Histrionics, knee drops, splits, and black leather were basic requirements of the rock trade, of course, but Geils always impressed me as a soft-spoken rhythm guitarist, and once the band started to collapse in the ’80s, I wasn’t surprised to see him returning to the styles that inspired him in the first place. In an interview with Tom Guerra in 2005, he named Charlie Christian, T-Bone Walker, and B.B. King, a triumvirate he called “the big three,” as his primary influences, and recalled a night he spent with Mike Bloomfield when the Electric Flag played the Psychedelic Supermarket in Boston in 1968. “He hung out at our apartment the night before the show, and I sat in with the Flag the night of the gig. He was great. That night at our apartment, we were talking about Albert King. This was right around the time that Albert’s Born Under a Bad Sign came out. Bloomfield kept saying, ‘You’ve GOT to get this record. Let’s go out, you’ve got to get this record right now.’ I said, ‘Mike, this is Boston, there are no record stores open at 12:30 in the morning.’ But I got it the next day.”
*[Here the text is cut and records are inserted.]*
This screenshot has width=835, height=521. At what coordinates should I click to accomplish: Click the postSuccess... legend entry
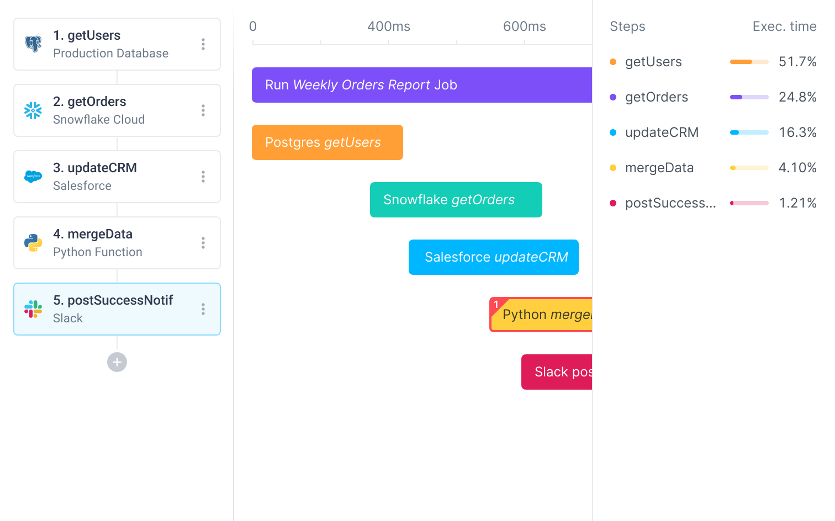670,203
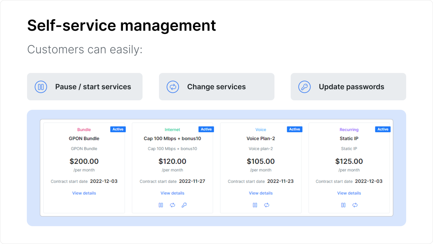The width and height of the screenshot is (433, 244).
Task: Toggle the Active badge on GPON Bundle
Action: coord(118,129)
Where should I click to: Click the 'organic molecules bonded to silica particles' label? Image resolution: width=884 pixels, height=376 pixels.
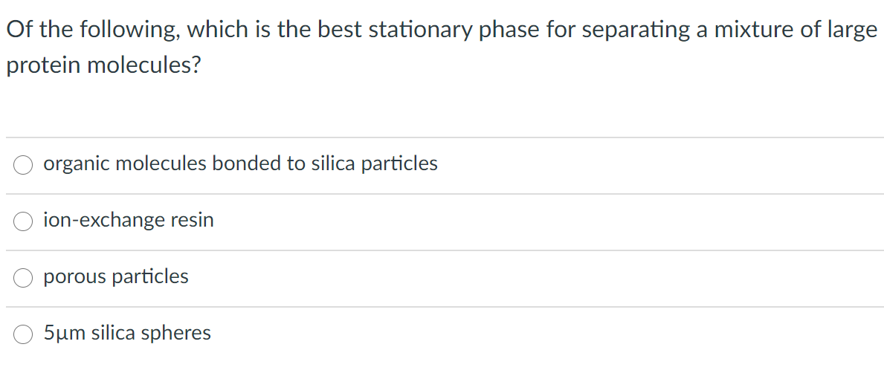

Giels also told Guerra, “Another big influence on me…was the Chess session guys, Matt Murphy, Luther Tucker, Louis Myers, Robert Jr. Lockwood, all the guys on the Little Walter records, because they were playing all those cool little figures behind the harmonica players and I learned all of them. That was a secondary influence only because I was working with a harmonica player, but I enjoyed that backup role.”
Geils also hooked up with Duke Robillard and Gerry Beaudoin to found the swing jazz combo, New Guitar Summit. Here they are playing the jazz standard, “Broadway.”
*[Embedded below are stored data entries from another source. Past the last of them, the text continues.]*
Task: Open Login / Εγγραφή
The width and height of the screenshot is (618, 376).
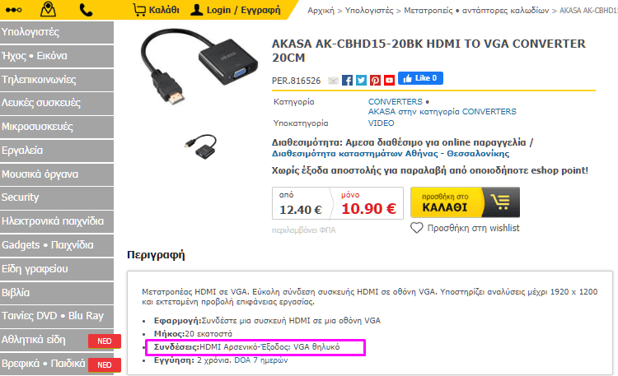Action: (x=236, y=10)
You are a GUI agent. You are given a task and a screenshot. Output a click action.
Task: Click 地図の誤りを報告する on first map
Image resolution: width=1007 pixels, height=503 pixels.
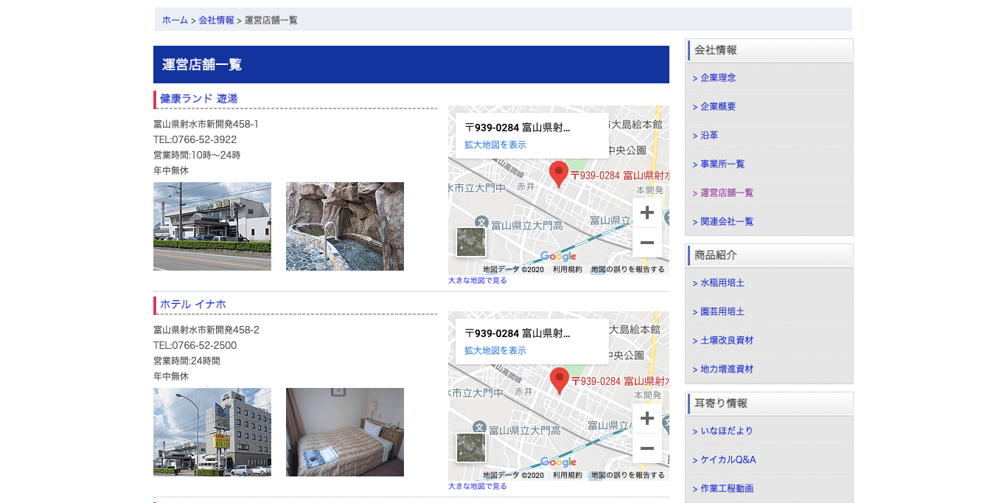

Geils made no secret of his musical affections in this 2005 interview with CNN, where he began by saying that his father took him to see Louis Armstrong when he was a ten-year-old, and that he’d loved classic jazz ever since. He also made a telling point about another of his favorites, Bob Wills and the Texas Playboys. He says that Wills’s front line of guitar, pedal steel, and mandolin was highly appealing, but that his rhythm concept was a “little corny.” At the time, Geils had just released his Stony Plain album, Jay Geils Plays Jazz, and said that while he used the Playboys front line instrumentation on a few cuts, his aim was to combine it with a “Count Basie” style rhythm.
WGBH in Boston aired a feature on Jay several years ago in which he gave viewers a guided tour of his guitar collection and hailed a trio of giants whom he called the Big 3: Charlie Christian, T-Bone Walker, and B.B. King.
By the way, I always thought Jay’s given name was Jerome (you know, like Bo Diddley’s “Bring It to Jerome”), because that’s what Peter Wolf called him, but the Times obit confirms that it was John Warren Geils, Jr.